Communicator of the Year is the only award in the nation that recognizes the top communicator from local, state, tribal, or federal government.
We know you know someone who’s particularly great at informing citizens, managing media, and making sure the good work of government is communicated to the public. Nominate her or him for the prestigious Communicator of the Year award.
The 2018 NAGC Communicator of the Year will be honored at the 2018 Communications School, June 19-21, in Ft. Myers, Florida.
For more information about the program, please contact John Verrico, email@example.com,
Eligible nominees must have communicated the message for a government entity’s project/incident during the previous calendar year. Additional criteria include:
- The individual must have generated substantial media coverage for her/his government entity. Significant community relations or internal communication efforts will also be considered.
- The individual must have been in compliance with the NAGC Code of Ethics in performing government duties with truth, accuracy, fairness, responsibility and accountability to the public.
- The individual may be an NAGC member or non-member. (Members of the NAGC Board of Directors are ineligible.)
2017 Communicator of the Year
Please join the National Association of Government Communicators in congratulating our 2017 Communicator of the Year, Chris Poynter. Chris is the Director of Communications for the Office of the Mayor of Louisville, Ky. In his nomination letter, Mayor Greg Fischer detailed the leadership and ingenuity Chris used to help the city and the world celebrate the life of the late Muhammad Ali. Over seven days in June 2016, Chris rallied his team to honor Ali, Louisville’s beloved native son. Although they had extremely short notice, Chris and his team organized a flag lowering ceremony outside Metro Hall shortly after the boxing superstar’s death.

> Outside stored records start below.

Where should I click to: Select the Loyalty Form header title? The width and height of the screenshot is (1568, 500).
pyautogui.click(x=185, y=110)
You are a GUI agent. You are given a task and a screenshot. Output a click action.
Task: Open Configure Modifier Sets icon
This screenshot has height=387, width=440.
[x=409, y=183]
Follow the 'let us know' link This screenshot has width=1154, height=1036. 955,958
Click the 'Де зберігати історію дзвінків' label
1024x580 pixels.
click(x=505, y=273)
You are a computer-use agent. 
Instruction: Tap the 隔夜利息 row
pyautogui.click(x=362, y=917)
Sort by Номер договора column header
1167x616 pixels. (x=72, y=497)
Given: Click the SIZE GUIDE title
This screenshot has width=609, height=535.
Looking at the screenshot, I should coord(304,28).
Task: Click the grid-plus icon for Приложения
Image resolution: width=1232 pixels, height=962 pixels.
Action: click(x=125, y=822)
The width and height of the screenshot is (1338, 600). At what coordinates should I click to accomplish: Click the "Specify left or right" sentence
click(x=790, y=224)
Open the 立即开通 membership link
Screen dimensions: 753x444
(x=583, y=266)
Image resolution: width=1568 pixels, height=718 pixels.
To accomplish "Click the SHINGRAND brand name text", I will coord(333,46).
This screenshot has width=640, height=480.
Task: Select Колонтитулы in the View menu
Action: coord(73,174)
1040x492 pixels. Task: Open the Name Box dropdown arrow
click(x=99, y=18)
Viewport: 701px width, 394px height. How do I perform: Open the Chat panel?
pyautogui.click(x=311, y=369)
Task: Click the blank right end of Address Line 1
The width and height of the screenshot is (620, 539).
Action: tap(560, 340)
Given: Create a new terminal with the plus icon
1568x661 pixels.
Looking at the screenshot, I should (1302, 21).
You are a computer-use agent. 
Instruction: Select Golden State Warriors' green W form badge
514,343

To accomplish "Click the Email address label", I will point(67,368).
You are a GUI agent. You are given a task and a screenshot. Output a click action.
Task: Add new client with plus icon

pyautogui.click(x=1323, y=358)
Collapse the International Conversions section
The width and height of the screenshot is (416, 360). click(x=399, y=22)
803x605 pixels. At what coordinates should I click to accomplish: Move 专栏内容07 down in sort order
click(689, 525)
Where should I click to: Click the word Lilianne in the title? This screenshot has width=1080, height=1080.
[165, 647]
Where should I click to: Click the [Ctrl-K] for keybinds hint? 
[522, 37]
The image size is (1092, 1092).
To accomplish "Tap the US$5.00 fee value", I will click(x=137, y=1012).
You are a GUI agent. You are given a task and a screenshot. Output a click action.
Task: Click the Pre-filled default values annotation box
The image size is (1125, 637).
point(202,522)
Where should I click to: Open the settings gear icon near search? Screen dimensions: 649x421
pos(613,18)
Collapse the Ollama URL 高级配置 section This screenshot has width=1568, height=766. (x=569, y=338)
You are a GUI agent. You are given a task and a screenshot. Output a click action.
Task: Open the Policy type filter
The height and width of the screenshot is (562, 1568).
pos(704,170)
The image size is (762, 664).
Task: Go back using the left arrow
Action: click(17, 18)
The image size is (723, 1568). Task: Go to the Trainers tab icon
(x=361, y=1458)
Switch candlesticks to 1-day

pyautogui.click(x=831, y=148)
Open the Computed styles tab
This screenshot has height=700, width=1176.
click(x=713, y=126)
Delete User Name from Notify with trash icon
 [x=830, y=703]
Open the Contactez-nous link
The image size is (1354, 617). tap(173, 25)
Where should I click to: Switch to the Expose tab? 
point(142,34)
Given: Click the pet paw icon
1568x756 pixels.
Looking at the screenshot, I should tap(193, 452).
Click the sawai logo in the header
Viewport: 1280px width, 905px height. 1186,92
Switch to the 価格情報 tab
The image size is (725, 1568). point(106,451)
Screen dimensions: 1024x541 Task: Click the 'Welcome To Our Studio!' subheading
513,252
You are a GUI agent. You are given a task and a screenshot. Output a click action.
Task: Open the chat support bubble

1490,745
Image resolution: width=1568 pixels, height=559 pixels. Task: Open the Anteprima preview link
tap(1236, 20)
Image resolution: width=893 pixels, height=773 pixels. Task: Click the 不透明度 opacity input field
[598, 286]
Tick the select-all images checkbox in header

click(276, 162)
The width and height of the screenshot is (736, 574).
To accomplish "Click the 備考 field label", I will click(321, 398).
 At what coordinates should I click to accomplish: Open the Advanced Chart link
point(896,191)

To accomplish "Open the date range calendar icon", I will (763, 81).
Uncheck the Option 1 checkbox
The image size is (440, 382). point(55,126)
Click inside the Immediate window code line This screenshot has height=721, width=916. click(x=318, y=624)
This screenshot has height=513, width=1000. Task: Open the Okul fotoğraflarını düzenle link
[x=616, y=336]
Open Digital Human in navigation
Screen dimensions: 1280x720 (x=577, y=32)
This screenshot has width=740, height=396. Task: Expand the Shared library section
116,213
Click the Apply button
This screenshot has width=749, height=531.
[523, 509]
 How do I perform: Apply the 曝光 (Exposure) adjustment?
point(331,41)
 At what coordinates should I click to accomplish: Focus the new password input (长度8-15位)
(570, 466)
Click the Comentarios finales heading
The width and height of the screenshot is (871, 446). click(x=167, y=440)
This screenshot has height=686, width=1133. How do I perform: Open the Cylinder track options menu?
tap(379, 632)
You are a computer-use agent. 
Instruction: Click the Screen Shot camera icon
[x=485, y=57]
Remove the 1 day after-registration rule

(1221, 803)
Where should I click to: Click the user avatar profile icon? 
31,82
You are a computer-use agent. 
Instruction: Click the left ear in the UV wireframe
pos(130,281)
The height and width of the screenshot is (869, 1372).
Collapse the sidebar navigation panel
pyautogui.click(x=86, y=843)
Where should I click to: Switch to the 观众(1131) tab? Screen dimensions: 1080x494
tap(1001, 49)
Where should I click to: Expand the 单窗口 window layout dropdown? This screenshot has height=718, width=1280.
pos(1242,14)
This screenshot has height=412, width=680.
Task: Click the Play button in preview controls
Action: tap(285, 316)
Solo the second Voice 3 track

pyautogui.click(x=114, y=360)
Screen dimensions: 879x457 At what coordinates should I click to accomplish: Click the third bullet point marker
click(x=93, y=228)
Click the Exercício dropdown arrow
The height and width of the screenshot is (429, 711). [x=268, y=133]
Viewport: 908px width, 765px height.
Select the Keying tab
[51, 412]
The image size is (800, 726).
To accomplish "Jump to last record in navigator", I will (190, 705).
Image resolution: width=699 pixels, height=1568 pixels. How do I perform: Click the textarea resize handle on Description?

Each year, NAGC asks for nominations of outstanding individuals whom you believe to be the most effective in delivering a government organization’s message within the last year. The award recipient will join a long list of past honorees, including:
- Bob Muir, Manager of the Press Office of the Metropolitan Water District of Southern California, for his responsiveness, subject matter expertise, and straight talk in communicating to media and with the public during the 2015 Southern California drought.
- Jessica Milcetich, Digital Media Strategist, U.S. General Services Administration (GSA), for her management of social media and outreach projects for USA.gov.
- Kerri Richardson, Director of Communications, Kentucky Governor Steve Beshear’s Office, for her ability to communicate Kentucky’s decision to expand Medicaid and launch their own, state-based ACA Health Benefits Exchange.
- Carl A. Fillichio, Senior Advisor for Communications and Public Affairs, for improving the security of the print media “lock up” at the U.S. Department of Labor.
- Judy Gish, California Department of Transportation, for the successful communication of the I-405 freeway closure in Los Angeles, averting “Carmaggedon.”
- U.S. Coast Guard Adm. Thad Allen (Ret.), National Incident Commander during the Deepwater Horizon oil spill in the Gulf of Mexico.
- Linda Wilson, I-64 Community Relations Manager, Missouri Department of Transportation, for handling the closing down of a major interstate highway to 2.5 million residents of a metropolitan region to replace 10 miles of Interstate 64 in St. Louis.
- David Walker, former Comptroller General of the United States, for sounding the warning about government finances.
- Max Mayfield, Director of the National Hurricane Center in Miami, Florida.